* PROMPT *
Output exactly the lines between the line that contains "Industry (1085, 17)" and the last line of the material, counting both.
·····
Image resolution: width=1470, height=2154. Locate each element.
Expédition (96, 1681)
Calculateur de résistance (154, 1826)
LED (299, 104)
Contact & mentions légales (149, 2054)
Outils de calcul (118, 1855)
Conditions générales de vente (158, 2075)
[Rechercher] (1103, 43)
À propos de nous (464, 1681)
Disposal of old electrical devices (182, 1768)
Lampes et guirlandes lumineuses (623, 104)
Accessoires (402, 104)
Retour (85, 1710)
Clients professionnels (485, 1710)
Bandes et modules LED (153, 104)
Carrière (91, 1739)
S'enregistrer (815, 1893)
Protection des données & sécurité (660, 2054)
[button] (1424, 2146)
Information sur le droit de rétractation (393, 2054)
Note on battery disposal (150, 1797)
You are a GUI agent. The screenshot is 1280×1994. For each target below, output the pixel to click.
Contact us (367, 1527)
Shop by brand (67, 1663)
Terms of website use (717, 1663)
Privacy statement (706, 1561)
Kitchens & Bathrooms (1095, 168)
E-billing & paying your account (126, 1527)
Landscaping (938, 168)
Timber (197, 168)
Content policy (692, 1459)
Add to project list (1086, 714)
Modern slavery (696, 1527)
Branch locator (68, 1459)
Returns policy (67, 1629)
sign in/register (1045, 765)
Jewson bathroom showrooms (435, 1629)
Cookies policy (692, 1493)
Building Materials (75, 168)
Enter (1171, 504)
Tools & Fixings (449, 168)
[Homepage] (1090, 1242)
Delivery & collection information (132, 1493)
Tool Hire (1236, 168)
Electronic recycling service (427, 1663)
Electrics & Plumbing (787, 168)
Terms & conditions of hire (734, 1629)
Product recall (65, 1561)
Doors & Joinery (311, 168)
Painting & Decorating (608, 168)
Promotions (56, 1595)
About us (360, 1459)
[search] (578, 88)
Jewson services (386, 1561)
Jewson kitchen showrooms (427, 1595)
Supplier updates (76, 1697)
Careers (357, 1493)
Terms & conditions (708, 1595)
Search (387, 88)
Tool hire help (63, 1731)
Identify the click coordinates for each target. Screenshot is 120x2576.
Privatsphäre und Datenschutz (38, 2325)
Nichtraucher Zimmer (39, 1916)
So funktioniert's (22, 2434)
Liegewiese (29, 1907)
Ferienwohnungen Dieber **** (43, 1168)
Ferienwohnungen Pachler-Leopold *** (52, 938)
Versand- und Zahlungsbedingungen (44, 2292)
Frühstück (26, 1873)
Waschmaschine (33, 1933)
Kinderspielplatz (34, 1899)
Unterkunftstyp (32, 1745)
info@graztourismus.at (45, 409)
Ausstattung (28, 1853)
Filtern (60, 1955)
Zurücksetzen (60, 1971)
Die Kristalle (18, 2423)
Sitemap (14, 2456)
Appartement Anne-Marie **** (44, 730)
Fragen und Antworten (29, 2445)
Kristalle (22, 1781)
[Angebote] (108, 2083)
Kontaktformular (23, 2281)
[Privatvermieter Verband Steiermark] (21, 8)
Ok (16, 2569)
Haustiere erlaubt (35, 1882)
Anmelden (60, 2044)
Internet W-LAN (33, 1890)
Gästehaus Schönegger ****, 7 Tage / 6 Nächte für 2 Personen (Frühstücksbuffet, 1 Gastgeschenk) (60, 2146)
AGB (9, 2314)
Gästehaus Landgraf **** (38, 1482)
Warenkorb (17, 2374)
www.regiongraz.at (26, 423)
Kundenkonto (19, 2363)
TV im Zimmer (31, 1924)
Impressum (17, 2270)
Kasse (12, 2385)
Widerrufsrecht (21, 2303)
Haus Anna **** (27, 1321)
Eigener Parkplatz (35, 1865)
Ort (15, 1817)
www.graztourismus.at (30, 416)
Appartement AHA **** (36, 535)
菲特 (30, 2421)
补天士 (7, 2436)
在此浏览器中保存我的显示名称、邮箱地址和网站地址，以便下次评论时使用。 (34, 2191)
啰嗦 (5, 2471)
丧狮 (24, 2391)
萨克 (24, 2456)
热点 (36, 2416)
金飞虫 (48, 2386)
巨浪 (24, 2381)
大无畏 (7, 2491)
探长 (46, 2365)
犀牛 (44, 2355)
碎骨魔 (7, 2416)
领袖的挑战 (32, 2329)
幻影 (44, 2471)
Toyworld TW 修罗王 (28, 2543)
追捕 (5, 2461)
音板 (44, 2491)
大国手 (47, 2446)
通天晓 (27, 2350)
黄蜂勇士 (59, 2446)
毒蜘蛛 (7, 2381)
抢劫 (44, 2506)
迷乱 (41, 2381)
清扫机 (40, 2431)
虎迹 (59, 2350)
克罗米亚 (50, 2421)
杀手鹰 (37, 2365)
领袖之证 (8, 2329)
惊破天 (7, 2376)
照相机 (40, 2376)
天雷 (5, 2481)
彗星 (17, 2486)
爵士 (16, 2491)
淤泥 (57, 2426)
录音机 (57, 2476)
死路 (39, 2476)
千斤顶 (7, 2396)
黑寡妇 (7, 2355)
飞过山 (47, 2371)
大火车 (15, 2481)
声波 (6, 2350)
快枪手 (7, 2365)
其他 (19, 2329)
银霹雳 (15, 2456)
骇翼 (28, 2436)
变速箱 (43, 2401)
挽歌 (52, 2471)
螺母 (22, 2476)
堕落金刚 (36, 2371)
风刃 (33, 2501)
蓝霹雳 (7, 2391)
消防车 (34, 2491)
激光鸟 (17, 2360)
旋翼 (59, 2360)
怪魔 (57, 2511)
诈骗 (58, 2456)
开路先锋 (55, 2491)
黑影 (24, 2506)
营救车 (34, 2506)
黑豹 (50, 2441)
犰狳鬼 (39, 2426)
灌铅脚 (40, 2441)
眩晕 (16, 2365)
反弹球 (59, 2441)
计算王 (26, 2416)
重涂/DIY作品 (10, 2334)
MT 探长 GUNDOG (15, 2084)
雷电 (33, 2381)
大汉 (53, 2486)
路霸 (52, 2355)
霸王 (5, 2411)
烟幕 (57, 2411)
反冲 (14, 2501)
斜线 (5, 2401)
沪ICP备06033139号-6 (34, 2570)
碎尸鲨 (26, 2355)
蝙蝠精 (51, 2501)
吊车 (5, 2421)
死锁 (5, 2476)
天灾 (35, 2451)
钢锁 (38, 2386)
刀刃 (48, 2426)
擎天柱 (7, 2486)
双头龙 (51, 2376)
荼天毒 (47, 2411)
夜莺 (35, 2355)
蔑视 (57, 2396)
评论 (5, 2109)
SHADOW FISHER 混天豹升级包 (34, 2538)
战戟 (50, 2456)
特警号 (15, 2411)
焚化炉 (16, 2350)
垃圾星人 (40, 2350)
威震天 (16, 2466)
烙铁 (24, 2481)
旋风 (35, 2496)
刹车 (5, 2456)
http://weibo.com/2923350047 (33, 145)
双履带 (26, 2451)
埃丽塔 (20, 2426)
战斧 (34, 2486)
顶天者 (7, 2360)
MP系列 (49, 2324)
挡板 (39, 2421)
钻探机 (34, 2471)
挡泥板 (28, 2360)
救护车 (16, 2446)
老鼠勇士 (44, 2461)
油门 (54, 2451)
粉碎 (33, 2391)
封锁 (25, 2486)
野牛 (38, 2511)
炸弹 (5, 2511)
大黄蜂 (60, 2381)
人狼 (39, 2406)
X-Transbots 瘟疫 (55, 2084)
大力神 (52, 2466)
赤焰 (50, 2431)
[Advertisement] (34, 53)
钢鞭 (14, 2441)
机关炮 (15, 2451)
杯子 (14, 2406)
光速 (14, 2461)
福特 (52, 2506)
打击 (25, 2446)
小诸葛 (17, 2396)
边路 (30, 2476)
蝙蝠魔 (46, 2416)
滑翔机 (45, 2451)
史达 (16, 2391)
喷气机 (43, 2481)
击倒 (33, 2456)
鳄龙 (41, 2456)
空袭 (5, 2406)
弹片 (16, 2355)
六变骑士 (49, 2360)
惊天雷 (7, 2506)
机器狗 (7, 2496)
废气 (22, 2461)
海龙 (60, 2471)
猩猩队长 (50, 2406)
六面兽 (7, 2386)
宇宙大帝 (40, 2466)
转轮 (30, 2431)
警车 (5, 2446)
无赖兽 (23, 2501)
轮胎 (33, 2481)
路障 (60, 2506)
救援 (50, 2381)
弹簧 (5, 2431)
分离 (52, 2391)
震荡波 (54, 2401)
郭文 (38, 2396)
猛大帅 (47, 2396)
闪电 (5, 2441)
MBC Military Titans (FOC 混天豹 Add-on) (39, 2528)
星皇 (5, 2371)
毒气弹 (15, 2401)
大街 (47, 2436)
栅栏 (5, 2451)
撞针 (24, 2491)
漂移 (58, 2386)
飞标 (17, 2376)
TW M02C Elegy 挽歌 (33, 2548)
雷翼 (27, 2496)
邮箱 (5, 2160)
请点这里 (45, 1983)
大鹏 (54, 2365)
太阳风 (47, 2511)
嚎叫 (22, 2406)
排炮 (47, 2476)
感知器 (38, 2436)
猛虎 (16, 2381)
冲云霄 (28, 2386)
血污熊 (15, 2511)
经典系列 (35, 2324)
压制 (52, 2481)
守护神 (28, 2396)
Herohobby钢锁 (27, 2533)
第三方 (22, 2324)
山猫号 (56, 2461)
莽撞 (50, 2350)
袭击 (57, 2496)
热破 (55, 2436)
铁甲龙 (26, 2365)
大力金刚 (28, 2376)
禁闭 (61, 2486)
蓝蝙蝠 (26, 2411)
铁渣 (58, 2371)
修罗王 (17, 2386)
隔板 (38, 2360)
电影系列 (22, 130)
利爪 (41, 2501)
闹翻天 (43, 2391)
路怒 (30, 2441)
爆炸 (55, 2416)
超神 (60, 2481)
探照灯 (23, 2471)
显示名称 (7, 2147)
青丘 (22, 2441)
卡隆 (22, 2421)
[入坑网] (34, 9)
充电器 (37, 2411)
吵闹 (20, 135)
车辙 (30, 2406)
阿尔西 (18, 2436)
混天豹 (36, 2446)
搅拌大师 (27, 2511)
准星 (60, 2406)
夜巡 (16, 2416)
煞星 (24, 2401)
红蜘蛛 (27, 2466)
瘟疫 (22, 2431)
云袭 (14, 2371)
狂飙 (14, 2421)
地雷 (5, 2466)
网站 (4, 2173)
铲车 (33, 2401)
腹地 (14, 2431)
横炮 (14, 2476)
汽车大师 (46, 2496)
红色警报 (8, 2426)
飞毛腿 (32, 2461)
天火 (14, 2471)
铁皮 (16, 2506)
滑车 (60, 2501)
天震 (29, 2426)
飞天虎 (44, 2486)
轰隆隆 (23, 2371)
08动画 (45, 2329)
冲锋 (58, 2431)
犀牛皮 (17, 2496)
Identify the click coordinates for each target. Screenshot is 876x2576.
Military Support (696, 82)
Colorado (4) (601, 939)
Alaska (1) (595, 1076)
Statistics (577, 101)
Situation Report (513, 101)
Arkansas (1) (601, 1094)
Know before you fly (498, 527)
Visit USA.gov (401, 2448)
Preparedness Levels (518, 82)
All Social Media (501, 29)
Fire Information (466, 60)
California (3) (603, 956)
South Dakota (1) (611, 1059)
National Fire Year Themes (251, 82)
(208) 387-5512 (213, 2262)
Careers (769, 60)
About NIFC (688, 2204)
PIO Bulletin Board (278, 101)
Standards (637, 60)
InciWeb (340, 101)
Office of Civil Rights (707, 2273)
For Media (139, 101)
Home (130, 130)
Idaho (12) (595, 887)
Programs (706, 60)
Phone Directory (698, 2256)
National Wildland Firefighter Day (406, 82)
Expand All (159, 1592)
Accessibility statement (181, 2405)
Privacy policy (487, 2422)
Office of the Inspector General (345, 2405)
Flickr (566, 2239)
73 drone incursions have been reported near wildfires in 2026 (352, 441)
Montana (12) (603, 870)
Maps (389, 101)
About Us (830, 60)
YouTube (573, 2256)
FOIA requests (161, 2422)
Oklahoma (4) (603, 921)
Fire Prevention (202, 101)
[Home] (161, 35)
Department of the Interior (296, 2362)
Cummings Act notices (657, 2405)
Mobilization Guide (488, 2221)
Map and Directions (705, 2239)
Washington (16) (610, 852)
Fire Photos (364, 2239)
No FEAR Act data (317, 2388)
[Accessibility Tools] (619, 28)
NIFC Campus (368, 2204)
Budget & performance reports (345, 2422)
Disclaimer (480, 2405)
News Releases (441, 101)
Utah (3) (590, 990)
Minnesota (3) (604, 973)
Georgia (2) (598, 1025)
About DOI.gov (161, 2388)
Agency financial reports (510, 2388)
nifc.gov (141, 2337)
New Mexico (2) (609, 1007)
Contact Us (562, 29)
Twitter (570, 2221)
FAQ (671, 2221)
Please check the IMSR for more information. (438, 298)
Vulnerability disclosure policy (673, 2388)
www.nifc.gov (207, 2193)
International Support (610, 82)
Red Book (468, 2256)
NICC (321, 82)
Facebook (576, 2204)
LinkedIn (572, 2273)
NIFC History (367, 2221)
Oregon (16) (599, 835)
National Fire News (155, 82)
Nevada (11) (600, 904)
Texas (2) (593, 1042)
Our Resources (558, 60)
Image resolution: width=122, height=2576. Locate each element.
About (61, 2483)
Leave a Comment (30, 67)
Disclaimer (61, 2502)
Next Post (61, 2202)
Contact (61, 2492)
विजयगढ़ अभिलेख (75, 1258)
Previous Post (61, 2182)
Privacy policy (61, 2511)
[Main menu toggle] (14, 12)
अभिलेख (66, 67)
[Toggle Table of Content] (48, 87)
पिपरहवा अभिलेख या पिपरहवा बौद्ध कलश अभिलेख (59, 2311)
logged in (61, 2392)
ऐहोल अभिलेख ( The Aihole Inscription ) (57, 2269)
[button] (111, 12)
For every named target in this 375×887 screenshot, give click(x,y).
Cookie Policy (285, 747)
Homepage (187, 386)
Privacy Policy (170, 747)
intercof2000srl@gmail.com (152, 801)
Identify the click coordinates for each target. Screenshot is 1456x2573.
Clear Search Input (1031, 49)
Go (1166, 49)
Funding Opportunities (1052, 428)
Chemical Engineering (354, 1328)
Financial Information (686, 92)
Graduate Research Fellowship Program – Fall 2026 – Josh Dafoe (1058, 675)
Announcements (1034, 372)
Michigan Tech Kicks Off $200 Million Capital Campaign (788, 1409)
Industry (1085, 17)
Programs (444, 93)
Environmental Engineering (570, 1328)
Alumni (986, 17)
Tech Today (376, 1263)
·····
* SOLUTION *
Industry (1085, 17)
Programs (444, 93)
Environmental Engineering (570, 1328)
Alumni (986, 17)
Tech Today (376, 1263)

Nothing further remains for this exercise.